▶ [Page extract]
# Jnet timer bug



## ishumprod (Sep 29, 2010)

I have a problem with the J-net cube timer, i download it, it's a zipped thing. I open it(with 7-zip) but theres no ".exe" archive . How must i do to launch the timer ?


----------



## rahulkadukar (Sep 29, 2010)

ishumprod said:


> I have a problem with the J-net cube timer, i download it, it's a zipped thing. I open it(with 7-zip) but theres no ".exe" archive . How must i do to launch the timer ?


 
Do you see a .jar file you need to run that and in case you are unable to run that, you may need to download JRE which you can google out


----------



## RCTACameron (Sep 29, 2010)

rahulkadukar said:


> Do you see a .jar file you need to run that and in case you are unable to run that, you may need to download JRE which you can google out



So that's how you run jar files...
I might try it.


----------



## rahulkadukar (Sep 29, 2010)

http://www.java.com/en/download/manual.jsp


----------



## ishumprod (Sep 29, 2010)

thx i will try it


----------



## PalashD (Oct 6, 2010)

hey! in my timer after 12 solves the bell after the inspection period stops ringing and I have to restart it is this a bug every one experiences?


----------

▶ [Stated exercise a]
Could you update the records between the lines holding "This screenshot has width=484, height=453." and "click(281, 74)", inclusive, changing "Image resolution" to "Screen resolution" and leaving everything else as it is? Return only those lines.

▶ [Extracted information]
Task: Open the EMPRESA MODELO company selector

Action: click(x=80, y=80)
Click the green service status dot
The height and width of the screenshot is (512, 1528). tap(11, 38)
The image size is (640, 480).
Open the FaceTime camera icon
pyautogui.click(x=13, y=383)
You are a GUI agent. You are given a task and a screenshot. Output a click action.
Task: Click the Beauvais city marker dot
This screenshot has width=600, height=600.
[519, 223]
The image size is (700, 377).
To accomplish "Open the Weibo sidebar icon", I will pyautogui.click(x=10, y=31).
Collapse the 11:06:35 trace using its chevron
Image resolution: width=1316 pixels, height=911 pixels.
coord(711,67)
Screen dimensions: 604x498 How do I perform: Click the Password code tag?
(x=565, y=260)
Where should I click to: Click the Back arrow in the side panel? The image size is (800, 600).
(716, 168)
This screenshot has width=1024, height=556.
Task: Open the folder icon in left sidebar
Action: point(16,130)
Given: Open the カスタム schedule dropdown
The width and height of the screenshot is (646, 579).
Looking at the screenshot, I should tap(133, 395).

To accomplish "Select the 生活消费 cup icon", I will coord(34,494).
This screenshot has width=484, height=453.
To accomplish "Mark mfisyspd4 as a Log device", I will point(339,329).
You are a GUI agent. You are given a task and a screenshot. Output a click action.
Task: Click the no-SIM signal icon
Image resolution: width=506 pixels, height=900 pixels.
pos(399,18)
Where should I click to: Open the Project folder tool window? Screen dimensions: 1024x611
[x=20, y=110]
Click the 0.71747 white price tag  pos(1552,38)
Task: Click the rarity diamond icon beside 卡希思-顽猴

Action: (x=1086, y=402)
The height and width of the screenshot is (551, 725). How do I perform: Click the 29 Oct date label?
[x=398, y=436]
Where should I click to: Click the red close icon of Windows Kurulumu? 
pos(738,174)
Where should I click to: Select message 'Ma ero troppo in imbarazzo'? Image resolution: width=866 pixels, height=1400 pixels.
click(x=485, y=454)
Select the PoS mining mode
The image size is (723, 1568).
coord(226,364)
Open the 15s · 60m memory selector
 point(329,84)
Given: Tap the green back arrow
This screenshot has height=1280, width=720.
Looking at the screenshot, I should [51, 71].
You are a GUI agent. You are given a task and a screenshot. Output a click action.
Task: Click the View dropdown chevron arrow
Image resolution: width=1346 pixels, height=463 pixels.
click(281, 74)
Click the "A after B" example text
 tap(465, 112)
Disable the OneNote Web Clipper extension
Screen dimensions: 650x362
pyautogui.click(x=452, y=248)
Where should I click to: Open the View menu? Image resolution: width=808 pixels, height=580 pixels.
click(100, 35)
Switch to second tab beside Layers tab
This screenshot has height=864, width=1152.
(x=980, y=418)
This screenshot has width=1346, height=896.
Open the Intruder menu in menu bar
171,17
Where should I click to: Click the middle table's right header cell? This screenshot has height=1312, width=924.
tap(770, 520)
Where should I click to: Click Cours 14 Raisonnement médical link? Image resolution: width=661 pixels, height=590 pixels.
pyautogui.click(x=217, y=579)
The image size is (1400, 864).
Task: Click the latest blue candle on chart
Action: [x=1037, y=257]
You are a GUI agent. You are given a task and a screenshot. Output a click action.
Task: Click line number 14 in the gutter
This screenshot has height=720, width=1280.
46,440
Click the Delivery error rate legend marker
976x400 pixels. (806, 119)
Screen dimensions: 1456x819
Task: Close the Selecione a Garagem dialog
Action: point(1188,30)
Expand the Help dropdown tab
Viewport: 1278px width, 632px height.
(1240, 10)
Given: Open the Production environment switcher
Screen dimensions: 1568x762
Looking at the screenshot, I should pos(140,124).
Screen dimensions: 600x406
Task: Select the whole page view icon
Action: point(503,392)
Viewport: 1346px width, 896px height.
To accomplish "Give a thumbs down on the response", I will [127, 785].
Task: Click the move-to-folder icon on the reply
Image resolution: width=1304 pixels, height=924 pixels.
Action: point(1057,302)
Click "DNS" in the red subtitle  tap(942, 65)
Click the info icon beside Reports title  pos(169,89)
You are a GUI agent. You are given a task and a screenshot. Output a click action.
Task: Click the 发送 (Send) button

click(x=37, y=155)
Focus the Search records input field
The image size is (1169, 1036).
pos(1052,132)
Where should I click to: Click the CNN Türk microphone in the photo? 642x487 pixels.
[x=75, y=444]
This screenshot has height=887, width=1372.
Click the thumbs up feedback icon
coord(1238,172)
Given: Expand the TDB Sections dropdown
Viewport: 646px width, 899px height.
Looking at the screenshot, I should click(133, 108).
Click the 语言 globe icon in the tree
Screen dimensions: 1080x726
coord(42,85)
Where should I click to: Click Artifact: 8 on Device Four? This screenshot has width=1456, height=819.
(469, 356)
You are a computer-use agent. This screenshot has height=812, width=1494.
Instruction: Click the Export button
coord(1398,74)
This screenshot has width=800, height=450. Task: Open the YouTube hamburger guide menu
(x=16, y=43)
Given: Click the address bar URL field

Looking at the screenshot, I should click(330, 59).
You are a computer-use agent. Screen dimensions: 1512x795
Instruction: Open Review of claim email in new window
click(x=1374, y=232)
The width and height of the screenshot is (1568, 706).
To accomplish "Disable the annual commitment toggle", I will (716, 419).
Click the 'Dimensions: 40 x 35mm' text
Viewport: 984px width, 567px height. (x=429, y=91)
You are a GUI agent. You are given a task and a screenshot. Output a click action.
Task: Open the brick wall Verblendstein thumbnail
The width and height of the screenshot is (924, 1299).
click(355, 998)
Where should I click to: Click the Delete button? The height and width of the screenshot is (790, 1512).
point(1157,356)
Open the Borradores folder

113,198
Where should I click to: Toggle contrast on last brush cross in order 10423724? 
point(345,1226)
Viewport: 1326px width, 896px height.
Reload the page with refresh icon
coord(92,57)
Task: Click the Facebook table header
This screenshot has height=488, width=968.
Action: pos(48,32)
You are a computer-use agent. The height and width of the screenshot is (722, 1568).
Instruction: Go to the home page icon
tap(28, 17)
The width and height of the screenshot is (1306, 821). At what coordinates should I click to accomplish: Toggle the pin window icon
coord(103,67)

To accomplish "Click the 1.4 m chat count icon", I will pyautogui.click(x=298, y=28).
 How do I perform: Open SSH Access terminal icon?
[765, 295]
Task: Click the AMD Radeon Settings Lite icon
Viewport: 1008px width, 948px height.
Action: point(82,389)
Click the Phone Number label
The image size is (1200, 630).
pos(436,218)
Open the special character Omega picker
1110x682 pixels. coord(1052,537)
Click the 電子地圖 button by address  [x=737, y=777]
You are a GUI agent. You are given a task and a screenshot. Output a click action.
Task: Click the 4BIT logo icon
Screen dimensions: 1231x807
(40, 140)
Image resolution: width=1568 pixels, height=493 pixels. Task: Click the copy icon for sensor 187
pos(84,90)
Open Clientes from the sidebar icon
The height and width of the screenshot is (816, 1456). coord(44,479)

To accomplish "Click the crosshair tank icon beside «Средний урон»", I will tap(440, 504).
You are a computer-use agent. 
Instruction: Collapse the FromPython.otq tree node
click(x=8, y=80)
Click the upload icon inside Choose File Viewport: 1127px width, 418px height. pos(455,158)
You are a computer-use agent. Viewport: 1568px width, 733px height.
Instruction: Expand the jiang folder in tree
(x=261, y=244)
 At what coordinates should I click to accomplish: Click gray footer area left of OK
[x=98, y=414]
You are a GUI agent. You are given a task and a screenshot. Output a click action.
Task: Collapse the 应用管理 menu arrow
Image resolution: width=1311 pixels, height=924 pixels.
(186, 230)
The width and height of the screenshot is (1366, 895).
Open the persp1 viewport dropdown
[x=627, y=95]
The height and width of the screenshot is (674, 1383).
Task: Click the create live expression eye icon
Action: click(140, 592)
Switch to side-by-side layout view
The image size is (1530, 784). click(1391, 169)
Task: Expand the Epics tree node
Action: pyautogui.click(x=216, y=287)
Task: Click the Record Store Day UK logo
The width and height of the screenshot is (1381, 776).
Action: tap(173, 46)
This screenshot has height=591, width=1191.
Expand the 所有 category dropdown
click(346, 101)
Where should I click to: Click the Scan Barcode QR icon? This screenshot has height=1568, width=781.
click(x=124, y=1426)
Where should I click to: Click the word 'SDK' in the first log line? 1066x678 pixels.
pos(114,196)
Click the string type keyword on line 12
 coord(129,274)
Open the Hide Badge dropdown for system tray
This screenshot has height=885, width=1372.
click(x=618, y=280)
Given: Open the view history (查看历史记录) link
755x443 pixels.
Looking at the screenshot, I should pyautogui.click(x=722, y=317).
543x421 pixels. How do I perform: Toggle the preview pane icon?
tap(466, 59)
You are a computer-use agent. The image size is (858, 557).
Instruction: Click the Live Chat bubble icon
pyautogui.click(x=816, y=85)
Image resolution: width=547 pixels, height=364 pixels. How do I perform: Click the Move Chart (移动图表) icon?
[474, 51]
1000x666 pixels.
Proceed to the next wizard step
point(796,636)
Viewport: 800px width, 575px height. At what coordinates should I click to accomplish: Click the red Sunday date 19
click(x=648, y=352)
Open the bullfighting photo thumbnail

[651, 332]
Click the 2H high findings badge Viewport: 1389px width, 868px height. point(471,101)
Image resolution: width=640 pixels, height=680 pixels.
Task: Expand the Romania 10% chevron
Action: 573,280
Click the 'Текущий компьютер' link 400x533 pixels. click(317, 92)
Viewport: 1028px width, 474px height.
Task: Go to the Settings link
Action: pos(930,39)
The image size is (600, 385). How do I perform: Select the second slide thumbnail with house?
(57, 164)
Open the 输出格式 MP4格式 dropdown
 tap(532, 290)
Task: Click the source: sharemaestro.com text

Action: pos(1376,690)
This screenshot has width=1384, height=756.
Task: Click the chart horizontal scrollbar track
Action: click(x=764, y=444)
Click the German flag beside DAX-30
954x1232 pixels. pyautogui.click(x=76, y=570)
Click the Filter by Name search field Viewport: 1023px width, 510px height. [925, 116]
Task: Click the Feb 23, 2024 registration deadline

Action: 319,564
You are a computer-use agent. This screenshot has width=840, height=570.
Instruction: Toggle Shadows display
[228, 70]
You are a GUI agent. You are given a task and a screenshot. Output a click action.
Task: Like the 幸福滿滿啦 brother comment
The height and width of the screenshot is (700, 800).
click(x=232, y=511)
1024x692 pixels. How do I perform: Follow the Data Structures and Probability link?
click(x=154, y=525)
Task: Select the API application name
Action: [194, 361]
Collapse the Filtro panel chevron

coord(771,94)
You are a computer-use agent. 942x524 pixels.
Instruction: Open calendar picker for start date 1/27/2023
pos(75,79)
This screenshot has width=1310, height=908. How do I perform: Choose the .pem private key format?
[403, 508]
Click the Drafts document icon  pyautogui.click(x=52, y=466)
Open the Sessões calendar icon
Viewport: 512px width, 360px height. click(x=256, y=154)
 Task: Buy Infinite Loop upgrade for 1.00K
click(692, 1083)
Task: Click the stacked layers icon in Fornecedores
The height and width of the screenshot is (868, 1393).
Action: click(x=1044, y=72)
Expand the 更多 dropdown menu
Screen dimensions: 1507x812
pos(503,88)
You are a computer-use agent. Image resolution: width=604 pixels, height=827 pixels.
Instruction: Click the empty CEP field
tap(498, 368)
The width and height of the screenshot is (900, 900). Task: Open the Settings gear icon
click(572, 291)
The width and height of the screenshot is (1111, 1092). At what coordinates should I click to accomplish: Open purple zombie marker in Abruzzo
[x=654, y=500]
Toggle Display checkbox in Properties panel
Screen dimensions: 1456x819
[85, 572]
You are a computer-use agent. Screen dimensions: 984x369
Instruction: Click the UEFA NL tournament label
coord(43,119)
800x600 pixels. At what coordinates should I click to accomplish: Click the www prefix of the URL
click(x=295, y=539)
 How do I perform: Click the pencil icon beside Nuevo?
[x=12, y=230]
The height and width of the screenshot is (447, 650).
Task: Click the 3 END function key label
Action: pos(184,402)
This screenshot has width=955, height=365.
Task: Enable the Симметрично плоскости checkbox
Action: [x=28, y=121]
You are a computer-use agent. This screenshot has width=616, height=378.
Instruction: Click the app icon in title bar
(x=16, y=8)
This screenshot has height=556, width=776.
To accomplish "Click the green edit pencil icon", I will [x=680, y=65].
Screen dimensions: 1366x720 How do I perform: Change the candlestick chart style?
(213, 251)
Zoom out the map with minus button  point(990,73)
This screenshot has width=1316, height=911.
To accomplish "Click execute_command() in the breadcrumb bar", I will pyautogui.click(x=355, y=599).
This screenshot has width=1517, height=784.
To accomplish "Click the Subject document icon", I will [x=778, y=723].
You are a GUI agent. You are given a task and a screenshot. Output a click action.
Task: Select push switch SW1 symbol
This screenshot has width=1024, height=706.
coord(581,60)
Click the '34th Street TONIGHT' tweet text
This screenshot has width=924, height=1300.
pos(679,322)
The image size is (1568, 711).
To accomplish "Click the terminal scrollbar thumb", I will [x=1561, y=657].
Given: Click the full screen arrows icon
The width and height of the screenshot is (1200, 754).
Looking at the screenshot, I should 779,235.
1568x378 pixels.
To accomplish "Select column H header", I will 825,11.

▶ [Stated exercise b]
Do these statements agree with the J-net timer thread? (i) ishumprod opened the zipped download with 7-zip. (ii) rahulkadukar says an .exe file has to be run to start the timer. (iii) PalashD says the bell stops ringing after 10 solves. For each, answer yes or no and quote the deciding words.

▶ [Written response a]
This screenshot has width=484, height=453.
To accomplish "Mark mfisyspd4 as a Log device", I will point(339,329).
You are a GUI agent. You are given a task and a screenshot. Output a click action.
Task: Click the no-SIM signal icon
Screen resolution: width=506 pixels, height=900 pixels.
pos(399,18)
Where should I click to: Open the Project folder tool window? Screen dimensions: 1024x611
[x=20, y=110]
Click the 0.71747 white price tag  pos(1552,38)
Task: Click the rarity diamond icon beside 卡希思-顽猴

Action: (x=1086, y=402)
The height and width of the screenshot is (551, 725). How do I perform: Click the 29 Oct date label?
[x=398, y=436]
Where should I click to: Click the red close icon of Windows Kurulumu? 
pos(738,174)
Where should I click to: Select message 'Ma ero troppo in imbarazzo'? Screen resolution: width=866 pixels, height=1400 pixels.
click(x=485, y=454)
Select the PoS mining mode
The image size is (723, 1568).
coord(226,364)
Open the 15s · 60m memory selector
 point(329,84)
Given: Tap the green back arrow
This screenshot has height=1280, width=720.
Looking at the screenshot, I should [51, 71].
You are a GUI agent. You are given a task and a screenshot. Output a click action.
Task: Click the View dropdown chevron arrow
Screen resolution: width=1346 pixels, height=463 pixels.
click(281, 74)

▶ [Written response b]
(i) Yes: "I open it(with 7-zip)"
(ii) No: "Do you see a .jar file you need to run that"
(iii) No: "after 12 solves the bell after the inspection period stops ringing"